Excerpts from a dataset:
····················

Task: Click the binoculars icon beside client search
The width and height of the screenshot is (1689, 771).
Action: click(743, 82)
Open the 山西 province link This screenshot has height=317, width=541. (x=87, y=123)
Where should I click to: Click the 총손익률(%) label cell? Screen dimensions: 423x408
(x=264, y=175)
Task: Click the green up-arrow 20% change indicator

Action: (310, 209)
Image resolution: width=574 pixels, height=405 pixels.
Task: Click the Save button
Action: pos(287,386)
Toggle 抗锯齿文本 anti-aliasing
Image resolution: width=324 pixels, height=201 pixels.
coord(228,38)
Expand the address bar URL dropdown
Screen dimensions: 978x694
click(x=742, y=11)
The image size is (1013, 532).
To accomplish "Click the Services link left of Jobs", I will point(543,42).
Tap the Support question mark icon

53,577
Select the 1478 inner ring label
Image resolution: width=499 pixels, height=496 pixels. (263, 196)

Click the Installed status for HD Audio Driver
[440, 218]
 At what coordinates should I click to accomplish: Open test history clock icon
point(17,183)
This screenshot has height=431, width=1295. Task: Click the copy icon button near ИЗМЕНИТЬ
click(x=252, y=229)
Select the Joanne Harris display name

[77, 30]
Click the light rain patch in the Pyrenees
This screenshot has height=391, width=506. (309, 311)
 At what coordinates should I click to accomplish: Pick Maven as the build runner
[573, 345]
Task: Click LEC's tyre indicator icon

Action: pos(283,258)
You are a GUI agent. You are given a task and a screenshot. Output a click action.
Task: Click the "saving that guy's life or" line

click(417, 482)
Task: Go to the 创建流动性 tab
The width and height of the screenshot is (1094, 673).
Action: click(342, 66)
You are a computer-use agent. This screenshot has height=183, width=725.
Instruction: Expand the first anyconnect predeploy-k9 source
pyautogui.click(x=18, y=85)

····················

• Task item: Wherever "agent" occurs in the entries above, copy the line it sits on.

• Output for this task:
You are a GUI agent. You are given a task and a screenshot. Output a click action.
You are a computer-use agent. This screenshot has height=183, width=725.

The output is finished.